La solution retenue est la berlinette fermée. La position moteur est conservée à l’identique : centrale arrière, longitudinale. Le châssis Tipo 577, à tubes d’acier avec longerons bas et renforts diagonaux autour du cockpit, reprend les principes structurels du prototype. Sous l’enveloppe de berlinette, le châssis et la mécanique sont ceux de la 250 P.
La carrosserie est confiée à Sergio Scaglietti, carrossier habituel de Maranello, sur une étude aérodynamique de Pininfarina. Pininfarina définit les formes, Scaglietti les réalise en aluminium sur le châssis tubulaire. Le résultat est une silhouette à ligne de toit fuyante, vitre arrière inclinée, prises d’air latérales pour le refroidissement du moteur central. Trente-deux châssis seront construits entre 1963 et 1965.

L’anatomie d’une machine entre deux mondes
Présentée comme berlinette, la 250 LM n’en partage que la silhouette. Sous la carrosserie aluminium de Scaglietti, les choix techniques renvoient aux prototypes : les freins inboard à l’arrière, le V12 en position centrale arrière. La carrosserie fermée est la seule concession à l’homologation GT envisagée.
Le châssis Tipo 577
Le châssis porte la désignation interne Tipo 577. C’est une structure à treillis tubulaire en acier, selon le principe qui équipe l’ensemble des Ferrari de course de l’époque. Les tubes diagonaux sont renforcés autour du cockpit, zone de contrainte prioritaire en cas de tonneau ou d’impact latéral. Les longerons sont bas, ce qui abaisse le centre de gravité sans recourir à des matériaux composites, encore absents du vocabulaire de Maranello en 1963. La carrosserie en aluminium est légère, mais le poids total reste disputé de 820 kg à sec, à 850 – 900 kg en ordre de marche selon les sources.

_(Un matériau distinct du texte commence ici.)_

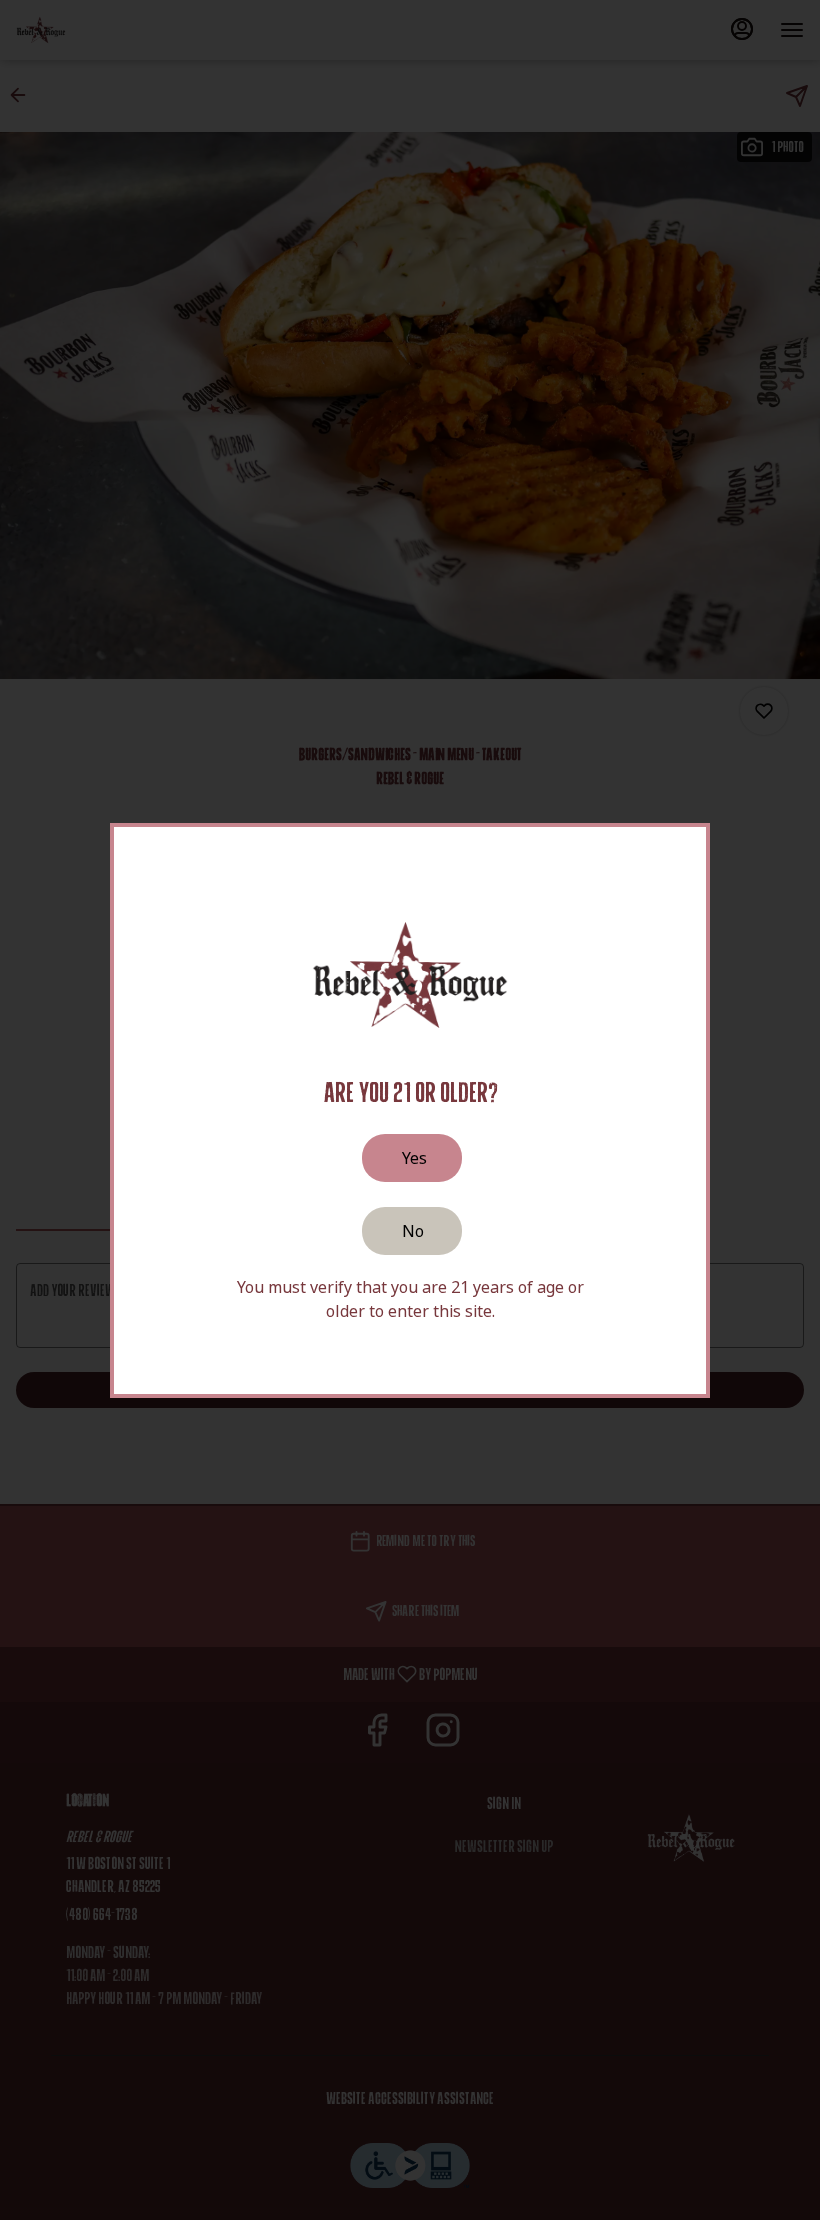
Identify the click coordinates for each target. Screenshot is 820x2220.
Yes (414, 1158)
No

Le V12 Colombo en position centrale
Le moteur est le V12 Colombo à 60°, un bloc dont les origines remontent au dessin de Gioacchino Colombo pour Ferrari à la fin des années 1940, et qui a évolué à travers chaque génération de machines de Maranello. Deux variantes ont équipé les trente-deux châssis : le Tipo 211, reçu par environ deux tiers d’entre eux, et le Tipo 210. Ferrari n’a jamais publié de chiffres officiels de puissance : toutes les valeurs disponibles, de 270 à 320 ch selon les configurations, sont des estimations de sources secondaires. La répartition par châssis individuel relève des registres Ferrari Classiche.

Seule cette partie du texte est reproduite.